In 1637, Keayne was found guilty and fined 200 pounds by a Puritan court for overcharging customers. By today's capitalistic standards he would have been judged shrewd and successful. At the time, he penitently bewailed "his covetous and corrupt heart," but justified himself at length in his will.

In 1638, he helped to establish the Ancient and Honorable Artillery Company of Massachusetts, serving as first captain.

He served as town Selectman for several years; and as a representative to the Massachusetts General Court, being appointed House Speaker in 1646.

Keayne left a 37-page will, covering a range of topics, which notably left several hundred pounds to establish the First Town-House, a building to "be used by the town and county government and be shared by the military company, with convenience for a market and conduit near by." Remarking on the need for a covered market, he wrote:

I having long thought and considered the want of some necessary things of public concernment which may not be only comodious, but very profitable and useful for the Town of Boston, as a market place ... useful for the country people that come with their provisions for the supply of the towne, that they may have a place to sett dry in and warme, both in cold raine and durty weather, and may have a place to leave their corne or any other things safe that they cannot sell, till they come again, which would be both an encouragement to come in and a great means to increase trading in the Towne also.

==Divorce in colony==
Some considerable pain entered Robert Keayne's last years as the marriage of his son Benjamin and his wife Sarah necessitated one of the colony's earliest divorces. Benjamin married Sarah, the daughter of Governor Thomas Dudley and a cousin of Stephen Winthrop (the son of John Winthrop) who proudly wrote about his cousin in a letter from London 27 March 1646: "My she [female] Cosin Keane is growne a great preacher".

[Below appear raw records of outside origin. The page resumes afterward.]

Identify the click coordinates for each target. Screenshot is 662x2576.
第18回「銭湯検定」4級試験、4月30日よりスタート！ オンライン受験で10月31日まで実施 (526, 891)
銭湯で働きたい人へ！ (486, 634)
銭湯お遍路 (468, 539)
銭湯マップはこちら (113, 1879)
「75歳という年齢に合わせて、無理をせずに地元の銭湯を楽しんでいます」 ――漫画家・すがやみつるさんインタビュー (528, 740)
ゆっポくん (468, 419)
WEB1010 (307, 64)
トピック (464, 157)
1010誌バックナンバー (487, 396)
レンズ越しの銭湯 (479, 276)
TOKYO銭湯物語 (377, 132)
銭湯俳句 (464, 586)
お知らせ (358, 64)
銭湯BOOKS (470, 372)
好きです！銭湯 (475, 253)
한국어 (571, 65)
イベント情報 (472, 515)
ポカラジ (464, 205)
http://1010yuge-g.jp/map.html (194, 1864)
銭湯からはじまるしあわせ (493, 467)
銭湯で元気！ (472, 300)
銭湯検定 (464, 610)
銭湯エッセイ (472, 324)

However, in a letter dated London 18 March 1646/7, Benjamin Keayne writes to Thomas Dudley: Honored Sir, That you and myself are made sorry by your daughter's enormous and continued crimes, is the greatest cause of grief that ever befell me". He added: "I do plainly declare my resolution never again to live with her as a husband. What maintenance yourself expects I know not. This I know (to my cost and danger) she has unwived herself and how she or you can expect a wife's maintenance is to me a wonder...". Mr and Mrs Benjamin Keayne divorced in 1647.

==Death==
Robert Keayne died in 1656 and is buried in the King's Chapel Burying Ground where a plaque has been affixed to his brick burial vault. Another memorial plaque, placed in 1925, honors Keayne in downtown Boston, on the corner of State and Washington Streets. Each year on the first Monday in June the Ancient and Honorable Artillery Company leads a procession to the gravesite, laying a wreath in Keayne's memory.